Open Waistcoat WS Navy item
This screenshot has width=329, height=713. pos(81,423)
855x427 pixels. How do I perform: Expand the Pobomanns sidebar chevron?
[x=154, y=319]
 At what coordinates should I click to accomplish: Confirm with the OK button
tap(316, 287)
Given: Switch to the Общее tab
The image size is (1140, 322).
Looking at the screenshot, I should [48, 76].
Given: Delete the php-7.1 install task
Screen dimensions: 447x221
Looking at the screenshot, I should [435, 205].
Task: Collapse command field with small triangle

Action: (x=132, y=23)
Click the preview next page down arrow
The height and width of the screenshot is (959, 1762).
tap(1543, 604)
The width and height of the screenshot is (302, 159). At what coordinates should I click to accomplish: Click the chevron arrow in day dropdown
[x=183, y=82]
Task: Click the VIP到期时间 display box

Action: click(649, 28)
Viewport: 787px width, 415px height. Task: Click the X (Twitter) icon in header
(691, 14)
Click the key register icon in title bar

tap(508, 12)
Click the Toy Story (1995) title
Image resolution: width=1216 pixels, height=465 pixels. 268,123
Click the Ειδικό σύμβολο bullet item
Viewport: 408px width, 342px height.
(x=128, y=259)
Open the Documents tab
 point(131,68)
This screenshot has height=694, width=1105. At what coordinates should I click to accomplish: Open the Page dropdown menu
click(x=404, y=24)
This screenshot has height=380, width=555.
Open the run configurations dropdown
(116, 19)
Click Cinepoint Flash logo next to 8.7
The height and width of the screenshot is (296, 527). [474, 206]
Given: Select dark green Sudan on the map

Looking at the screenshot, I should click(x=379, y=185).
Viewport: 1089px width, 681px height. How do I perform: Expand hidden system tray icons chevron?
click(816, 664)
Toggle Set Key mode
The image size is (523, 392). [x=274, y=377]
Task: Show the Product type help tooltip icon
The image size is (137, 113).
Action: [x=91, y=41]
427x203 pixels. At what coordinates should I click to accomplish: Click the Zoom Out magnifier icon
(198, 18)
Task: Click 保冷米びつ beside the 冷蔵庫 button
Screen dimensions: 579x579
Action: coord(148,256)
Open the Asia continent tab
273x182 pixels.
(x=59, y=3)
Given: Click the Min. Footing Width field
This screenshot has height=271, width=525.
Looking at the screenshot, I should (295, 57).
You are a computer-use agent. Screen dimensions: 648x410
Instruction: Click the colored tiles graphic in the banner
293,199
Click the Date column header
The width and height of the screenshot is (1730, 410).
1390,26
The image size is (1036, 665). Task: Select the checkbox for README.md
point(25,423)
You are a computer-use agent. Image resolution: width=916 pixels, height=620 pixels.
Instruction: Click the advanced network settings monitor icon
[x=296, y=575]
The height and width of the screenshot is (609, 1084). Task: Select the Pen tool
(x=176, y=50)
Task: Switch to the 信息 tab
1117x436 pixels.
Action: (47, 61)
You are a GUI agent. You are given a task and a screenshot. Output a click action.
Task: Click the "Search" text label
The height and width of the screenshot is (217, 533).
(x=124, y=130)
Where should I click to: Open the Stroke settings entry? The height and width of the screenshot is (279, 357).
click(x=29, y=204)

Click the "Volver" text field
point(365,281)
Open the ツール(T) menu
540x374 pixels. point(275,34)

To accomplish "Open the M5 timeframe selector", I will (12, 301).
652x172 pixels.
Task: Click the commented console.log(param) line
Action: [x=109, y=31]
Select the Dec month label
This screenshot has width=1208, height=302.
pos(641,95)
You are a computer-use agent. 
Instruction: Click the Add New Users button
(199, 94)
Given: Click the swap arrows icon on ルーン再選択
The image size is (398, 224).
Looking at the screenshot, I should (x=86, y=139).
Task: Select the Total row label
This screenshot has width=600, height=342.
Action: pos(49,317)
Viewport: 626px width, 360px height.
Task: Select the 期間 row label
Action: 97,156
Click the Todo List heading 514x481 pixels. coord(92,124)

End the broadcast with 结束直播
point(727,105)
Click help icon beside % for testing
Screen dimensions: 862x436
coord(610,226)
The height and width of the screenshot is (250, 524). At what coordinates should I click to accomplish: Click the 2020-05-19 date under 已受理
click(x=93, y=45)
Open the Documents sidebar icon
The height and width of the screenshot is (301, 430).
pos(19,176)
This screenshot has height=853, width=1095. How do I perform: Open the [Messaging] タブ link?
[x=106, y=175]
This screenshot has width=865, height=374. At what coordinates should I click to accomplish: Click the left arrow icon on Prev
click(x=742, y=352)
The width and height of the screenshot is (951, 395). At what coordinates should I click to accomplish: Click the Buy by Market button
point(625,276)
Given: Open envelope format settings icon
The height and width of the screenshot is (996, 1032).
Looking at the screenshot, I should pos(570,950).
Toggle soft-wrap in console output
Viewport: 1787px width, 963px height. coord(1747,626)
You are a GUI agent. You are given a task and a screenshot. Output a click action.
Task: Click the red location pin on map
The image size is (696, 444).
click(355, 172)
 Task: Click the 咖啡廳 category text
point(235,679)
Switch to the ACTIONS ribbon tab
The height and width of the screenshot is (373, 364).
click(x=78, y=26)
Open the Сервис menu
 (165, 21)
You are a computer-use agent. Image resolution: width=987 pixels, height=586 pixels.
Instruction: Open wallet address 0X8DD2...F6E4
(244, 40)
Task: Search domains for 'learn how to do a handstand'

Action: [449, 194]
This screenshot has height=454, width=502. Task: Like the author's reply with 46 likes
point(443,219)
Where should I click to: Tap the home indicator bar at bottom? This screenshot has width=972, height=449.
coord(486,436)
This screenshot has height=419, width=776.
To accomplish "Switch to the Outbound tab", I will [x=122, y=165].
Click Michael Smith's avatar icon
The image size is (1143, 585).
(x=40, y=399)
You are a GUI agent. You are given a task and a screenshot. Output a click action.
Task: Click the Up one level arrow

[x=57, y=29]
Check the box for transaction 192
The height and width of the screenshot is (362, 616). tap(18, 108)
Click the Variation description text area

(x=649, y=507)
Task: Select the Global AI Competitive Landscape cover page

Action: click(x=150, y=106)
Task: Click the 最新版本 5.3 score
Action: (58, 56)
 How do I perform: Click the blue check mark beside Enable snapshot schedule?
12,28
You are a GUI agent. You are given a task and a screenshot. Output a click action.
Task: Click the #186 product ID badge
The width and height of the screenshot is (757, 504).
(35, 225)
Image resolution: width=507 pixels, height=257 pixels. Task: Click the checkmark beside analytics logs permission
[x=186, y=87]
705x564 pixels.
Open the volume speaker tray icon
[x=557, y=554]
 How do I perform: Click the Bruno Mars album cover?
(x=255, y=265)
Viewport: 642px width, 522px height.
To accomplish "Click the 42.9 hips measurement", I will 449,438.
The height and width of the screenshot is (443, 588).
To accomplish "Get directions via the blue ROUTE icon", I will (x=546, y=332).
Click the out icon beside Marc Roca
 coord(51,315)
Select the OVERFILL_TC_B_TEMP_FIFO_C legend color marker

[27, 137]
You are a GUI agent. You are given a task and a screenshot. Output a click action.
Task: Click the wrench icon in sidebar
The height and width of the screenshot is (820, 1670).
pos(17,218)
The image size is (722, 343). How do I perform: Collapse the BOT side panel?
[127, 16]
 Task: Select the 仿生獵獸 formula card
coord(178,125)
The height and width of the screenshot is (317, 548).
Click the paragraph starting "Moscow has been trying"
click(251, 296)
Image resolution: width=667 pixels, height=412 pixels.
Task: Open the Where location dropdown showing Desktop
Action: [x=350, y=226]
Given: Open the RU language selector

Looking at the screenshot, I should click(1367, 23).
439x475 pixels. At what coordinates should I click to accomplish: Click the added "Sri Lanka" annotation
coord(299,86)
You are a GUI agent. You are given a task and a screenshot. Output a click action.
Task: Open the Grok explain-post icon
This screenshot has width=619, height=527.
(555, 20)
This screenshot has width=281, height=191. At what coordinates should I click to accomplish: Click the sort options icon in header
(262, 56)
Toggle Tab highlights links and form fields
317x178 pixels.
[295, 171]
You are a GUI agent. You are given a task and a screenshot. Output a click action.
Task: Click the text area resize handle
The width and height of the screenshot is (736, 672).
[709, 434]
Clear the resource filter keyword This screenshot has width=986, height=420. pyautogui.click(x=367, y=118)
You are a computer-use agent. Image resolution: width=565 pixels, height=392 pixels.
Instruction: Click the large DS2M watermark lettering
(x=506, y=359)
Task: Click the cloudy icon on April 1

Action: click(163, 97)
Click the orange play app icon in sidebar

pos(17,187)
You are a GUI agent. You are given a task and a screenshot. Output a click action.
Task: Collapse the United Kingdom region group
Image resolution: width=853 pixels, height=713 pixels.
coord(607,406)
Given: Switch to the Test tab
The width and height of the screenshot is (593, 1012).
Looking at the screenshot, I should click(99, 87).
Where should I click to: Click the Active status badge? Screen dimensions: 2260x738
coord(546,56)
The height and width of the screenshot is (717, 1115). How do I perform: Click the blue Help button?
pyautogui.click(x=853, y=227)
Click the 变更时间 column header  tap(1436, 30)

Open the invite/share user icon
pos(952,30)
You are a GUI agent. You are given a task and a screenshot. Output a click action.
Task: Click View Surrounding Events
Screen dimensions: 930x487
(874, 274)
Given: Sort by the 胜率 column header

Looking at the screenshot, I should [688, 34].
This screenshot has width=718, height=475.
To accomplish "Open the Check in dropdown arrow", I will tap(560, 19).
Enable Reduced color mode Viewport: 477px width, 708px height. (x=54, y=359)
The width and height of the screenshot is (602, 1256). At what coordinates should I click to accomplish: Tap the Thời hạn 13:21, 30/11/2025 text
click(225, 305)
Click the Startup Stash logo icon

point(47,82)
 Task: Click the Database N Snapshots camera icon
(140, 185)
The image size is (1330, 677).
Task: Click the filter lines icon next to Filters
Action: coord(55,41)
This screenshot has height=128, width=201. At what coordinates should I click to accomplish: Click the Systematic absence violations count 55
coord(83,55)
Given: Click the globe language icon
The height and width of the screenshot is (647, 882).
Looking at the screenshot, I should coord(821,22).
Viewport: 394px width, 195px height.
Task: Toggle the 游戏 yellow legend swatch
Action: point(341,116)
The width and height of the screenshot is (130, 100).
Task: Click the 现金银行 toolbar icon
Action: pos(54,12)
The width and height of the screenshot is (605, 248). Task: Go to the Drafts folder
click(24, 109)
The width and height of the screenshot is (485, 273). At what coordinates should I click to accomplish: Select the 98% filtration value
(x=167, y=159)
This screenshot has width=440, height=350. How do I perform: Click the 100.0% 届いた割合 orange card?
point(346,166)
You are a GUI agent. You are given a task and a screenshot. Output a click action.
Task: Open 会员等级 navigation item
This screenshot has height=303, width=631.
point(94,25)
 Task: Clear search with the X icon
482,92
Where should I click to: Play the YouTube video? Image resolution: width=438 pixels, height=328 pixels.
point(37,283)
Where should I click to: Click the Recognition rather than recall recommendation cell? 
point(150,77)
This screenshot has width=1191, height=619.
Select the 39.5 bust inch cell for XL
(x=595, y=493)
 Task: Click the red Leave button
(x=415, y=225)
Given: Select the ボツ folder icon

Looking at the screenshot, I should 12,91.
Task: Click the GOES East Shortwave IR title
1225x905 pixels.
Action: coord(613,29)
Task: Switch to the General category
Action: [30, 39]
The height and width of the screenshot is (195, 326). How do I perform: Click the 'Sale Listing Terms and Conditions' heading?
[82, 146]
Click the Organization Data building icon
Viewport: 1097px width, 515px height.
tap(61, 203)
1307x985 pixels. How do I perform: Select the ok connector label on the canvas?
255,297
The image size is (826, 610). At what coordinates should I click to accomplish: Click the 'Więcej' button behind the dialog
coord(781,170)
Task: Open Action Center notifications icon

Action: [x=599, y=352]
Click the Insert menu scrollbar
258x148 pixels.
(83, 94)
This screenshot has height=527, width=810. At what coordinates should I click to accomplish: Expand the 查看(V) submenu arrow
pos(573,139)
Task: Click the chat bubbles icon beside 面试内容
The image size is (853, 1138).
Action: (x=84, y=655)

^^^^^^^^

→ What to do
The answer must hold exactly the lines of the entries above, from the first line through the line that contains "Given: Delete the php-7.1 install task", and no others.

→ Exercise output
Open Waistcoat WS Navy item
This screenshot has width=329, height=713. pos(81,423)
855x427 pixels. How do I perform: Expand the Pobomanns sidebar chevron?
[x=154, y=319]
 At what coordinates should I click to accomplish: Confirm with the OK button
tap(316, 287)
Given: Switch to the Общее tab
The image size is (1140, 322).
Looking at the screenshot, I should [48, 76].
Given: Delete the php-7.1 install task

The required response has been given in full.